# SOURCE PASSAGE start

PERFEX(1)

NAME

perfex - a command line interface to R10000 counters

SYNOPSIS

perfex [-a | [-e event0] [[-e event1]]]
[-mp | -s] [-x] command

DESCRIPTION

The given command is executed; after it is complete, perfex prints the values of various hardware performance counters.

The integers event0 and event1 index this table:
0 = Cycles 1 = Issued instructions 2 = Issued loads 3 = Issued stores 4 = Issued store conditionals 5 = Failed store conditionals 6 = Decoded branches 7 = Quadwords written back from scache 8 = Correctable scache data array ECC errors 9 = Primary instruction cache misses 10 = Secondary instruction cache misses 11 = Instruction misprediction from scache way prediction table 12 = External interventions 13 = External invalidations 14 = Virtual coherency conditions 15 = Graduated instructions 16 = Cycles 17 = Graduated instructions 18 = Graduated loads 19 = Graduated stores 20 = Graduated store conditionals 21 = Graduated floating point instructions 22 = Quadwords written back from primary data cache 23 = TLB misses 24 = Mispredicted branches 25 = Primary data cache misses 26 = Secondary data cache misses 27 = Data misprediction from scache way prediction table 28 = External intervention hits in scache 29 = External invalidation hits in scache 30 = Store/prefetch exclusive to clean block in scache 31 = Store/prefetch exclusive to shared block in scache

OPTIONS

-e event
Specify an event to be counted
          2, 1, or 0 event specifiers may be given, the default events being
          to count cycles.  Events may also be specified by setting one or
          both of the environment variables T5_EVENT0 and T5_EVENT1. Command
          line event specifiers if present will override these. The order of
          events specified is not important.  The counts, together with an
          event description are written to stderr.  Two events which *must* be
          counted on the same hardware counter (see r10k_counters(5)) will
          cause a conflicting counters error.
-a
Multiplex over all events, projecting totals. Ignore event specifiers.
          The option -a produces counts for all events by multiplexing over 16
          events per counter. The OS does the switching round robin at clock
          interrupt boundaries. The resulting counts are normalized by
          multiplying by 16 to give an estimate of the values they would have
          had for exclusive counting. Due to the equal-time nature of the
          multiplexing, you are guaranteed that any events present in large
          enough numbers to contribute significantly to the execution time
          will be fairly represented. Events concentrated in a few short
          regions (say, icache misses) may not be projected very accurately.

# SOURCE PASSAGE end
# PROVIDED DATA start

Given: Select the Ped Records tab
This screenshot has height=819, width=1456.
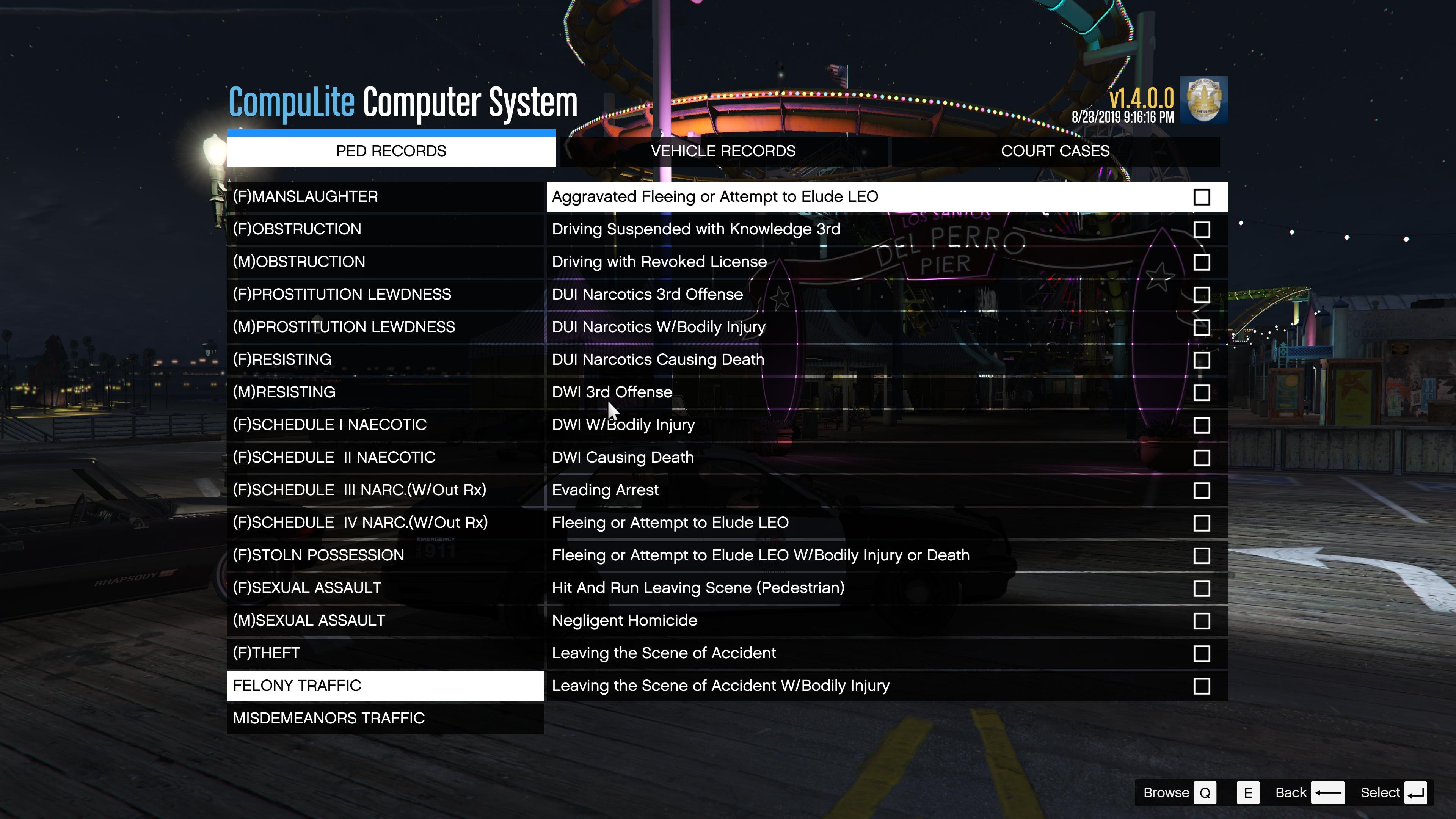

# PROVIDED DATA end

- [REQUIREMENTS]
[1] From the perfex man page, duplicate the passage starting with "perfex - a command" and going on through "hardware performance counters.".
[2] List every option flag that appears in the synopsis of the perfex man page.
[3] Extend the perfex man page, picking up after its last sentence.

- [RESPONSES BY TASK]
[1]
perfex - a command line interface to R10000 counters

SYNOPSIS

perfex [-a | [-e event0] [[-e event1]]]
[-mp | -s] [-x] command

DESCRIPTION

The given command is executed; after it is complete, perfex prints the values of various hardware performance counters.

[2]
-a
-e
-mp
-s
-x

[3]
-mp
Report per-thread counts for mp programs as well as (default) totals.
          By default perfex aggregates the counts of all the child threads and
          reports this number for each selected event. The -mp option causes
          the counters for each thread to be collected at thread exit time and
          printed out, followed by the counts aggregated across all threads.
          The counts are labeled by pid.
-s
Start(stop) counting on SIGUSR1(SIGUSR2) signal receipt by perfex process.
          This option causes perfex to wait until it (i.e. the perfex process)
          receives a SIGUSR1, before it starts counting (for the child
          process). It will stop counting if it receives a SIGUSR2. Repeated
          cycles of this will aggregate counts. If no SIGUSR2 is received, the
          counting will continue until the child exits (a normal case).
-x
Count at exception level (as well as the default user level).
          Exception level includes time spent on behalf of the user during,
          e.g., TLB refill exceptions.  Other counting modes (kernel,
          supervisor) are available through the OS ioctl interface ( see
          r10k_counters(5) ).

EXAMPLE

To collect instruction and data scache miss counts on a program normally
executed by % bar < bar.in > bar.out would be accomplished by % perfex -e 26 -e 10 bar < bar.in > bar.out .

DEPENDENCIES

perfex only works on an R10000 system. For the -mp option only, only mips4 (-n32 or -64) binaries linked -shared are currently supported. This is due to a dependency on libperfex.so. The options -s and -mp are currently mutually exclusive.

SEE ALSO

r10k_counters(5), libperfex(3), time(1), timex(1), ecadmin(1), ecstats(1)